Uniontown was established in March 1848 as a trading post for the Potawatomi Reservation and became one of the most important trading points on the Kansas River. Col. Thomas N. Stinson, who later founded the town of Tecumseh northeast of Topeka, built the first house in Uniontown in1848. At its peak, the town boasted 300 residents and as many as 60 buildings, of which 14 were said to be stores. Uniontown was met by a branch of every major trail in the area, including the California-Oregon Trail, the Fort Leavenworth-Fort Riley Road, the Salt Lake City Trail, and the U.S. Mail Route.

 

The town was known as the last place west of the Mississippi River where travelers headed to the California gold fields could purchase supplies before striking out across the continent. Travelers following the Oregon Trail crossed the Kansas River at a nearby rocky-bottom ford – when the water wasn’t too high. Captain John C. Fremont used the crossing in 1848 during his first exploration of the Great Plains. Remnants of the Oregon Trail can still be seen along one of the wildlife area’s nature trails.

 

Uniontown was struck by cholera outbreaks in 1849 and 1850 which killed hundreds of Native Americans and non-native people and, as a result, the town was burned down.

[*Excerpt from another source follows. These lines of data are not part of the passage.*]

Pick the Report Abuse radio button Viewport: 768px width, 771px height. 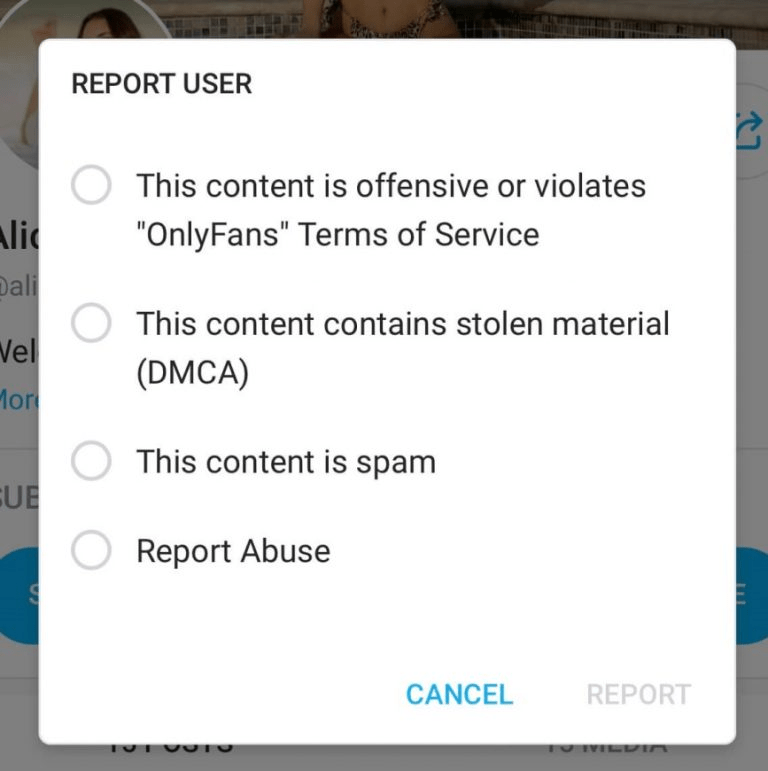(91, 550)
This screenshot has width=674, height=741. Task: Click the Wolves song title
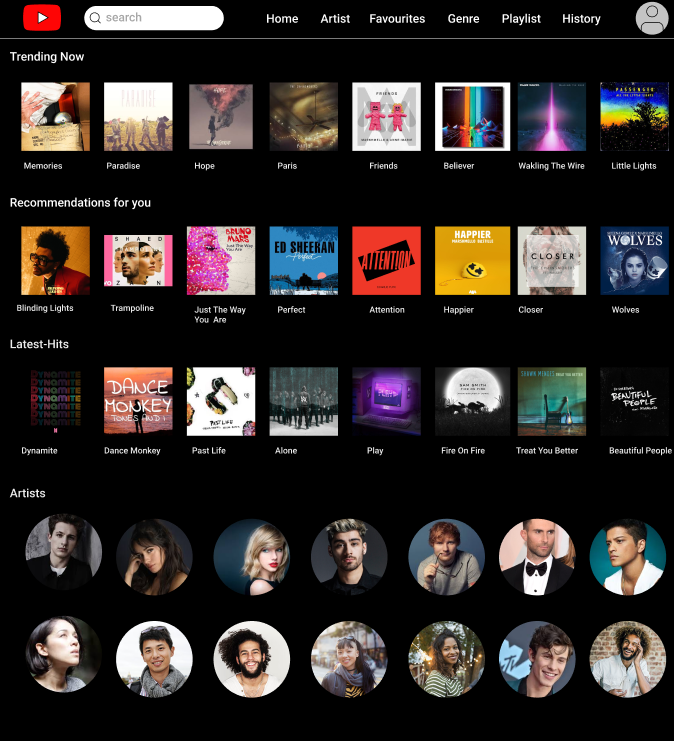tap(625, 310)
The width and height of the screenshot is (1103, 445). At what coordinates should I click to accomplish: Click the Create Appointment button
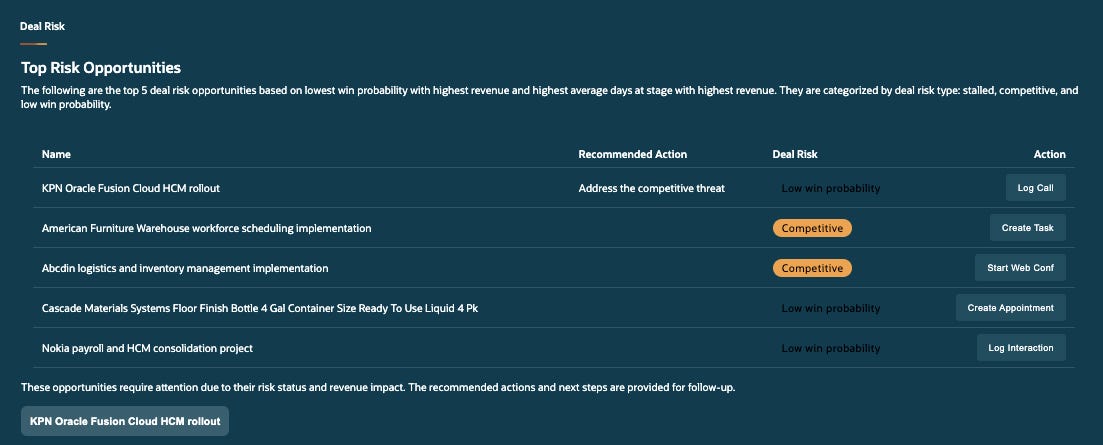pos(1010,308)

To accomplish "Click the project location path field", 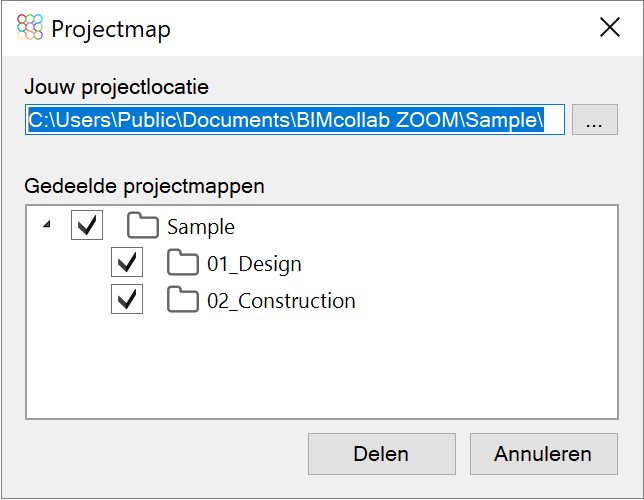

It was resurrected beginning in late 1850, and the town once again grew to include a physician, two blacksmiths, a wagon-maker, two gunsmiths and a saw mill. A ferry was built in 1850 at the Kansas River crossing. Competition from other growing towns like Topeka and Manhattan brought Uniontown to its knees, and it was finally burned to the ground and abandoned in 1859.

 

The Green family acquired the property in the 1870s and used it for agricultural purposes until the 1960s. In 1877, the family built a home from the native stone remnants of Uniontown. The dated stone that once was perched above the home’s doorway can be seen near the wildlife area parking lot. Evidence of the family’s farming operations are still visible in the wildlife area.

 

All that remains of the town’s history is a privately-owned cemetery near the Green Wildlife Area parking lot. The cemetery preserves the graves of Uniontown’s cholera victims, 33 of whom were buried in a common grave. The Uniontown Cemetery is now listed on the National Register of Historic Places and is owned by the Citizen Band Potawatomi Nation.